■ **DIRECTIONS**: Since the data must remain as supplied, reproduce it word for word.

■ **SOURCE DATA**:
────────────────
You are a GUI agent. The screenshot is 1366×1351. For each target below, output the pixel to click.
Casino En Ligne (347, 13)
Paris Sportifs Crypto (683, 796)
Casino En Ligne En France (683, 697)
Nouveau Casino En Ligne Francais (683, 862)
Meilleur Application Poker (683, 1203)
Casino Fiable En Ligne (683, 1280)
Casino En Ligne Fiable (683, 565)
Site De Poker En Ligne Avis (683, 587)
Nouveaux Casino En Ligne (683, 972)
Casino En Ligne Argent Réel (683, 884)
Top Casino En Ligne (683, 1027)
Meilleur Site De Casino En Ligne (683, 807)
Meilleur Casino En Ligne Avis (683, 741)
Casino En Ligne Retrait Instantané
────────────────
■ **TASK RESPONSE**:
You are a GUI agent. The screenshot is 1366×1351. For each target below, output the pixel to click.
Casino En Ligne (347, 13)
Paris Sportifs Crypto (683, 796)
Casino En Ligne En France (683, 697)
Nouveau Casino En Ligne Francais (683, 862)
Meilleur Application Poker (683, 1203)
Casino Fiable En Ligne (683, 1280)
Casino En Ligne Fiable (683, 565)
Site De Poker En Ligne Avis (683, 587)
Nouveaux Casino En Ligne (683, 972)
Casino En Ligne Argent Réel (683, 884)
Top Casino En Ligne (683, 1027)
Meilleur Site De Casino En Ligne (683, 807)
Meilleur Casino En Ligne Avis (683, 741)
Casino En Ligne Retrait Instantané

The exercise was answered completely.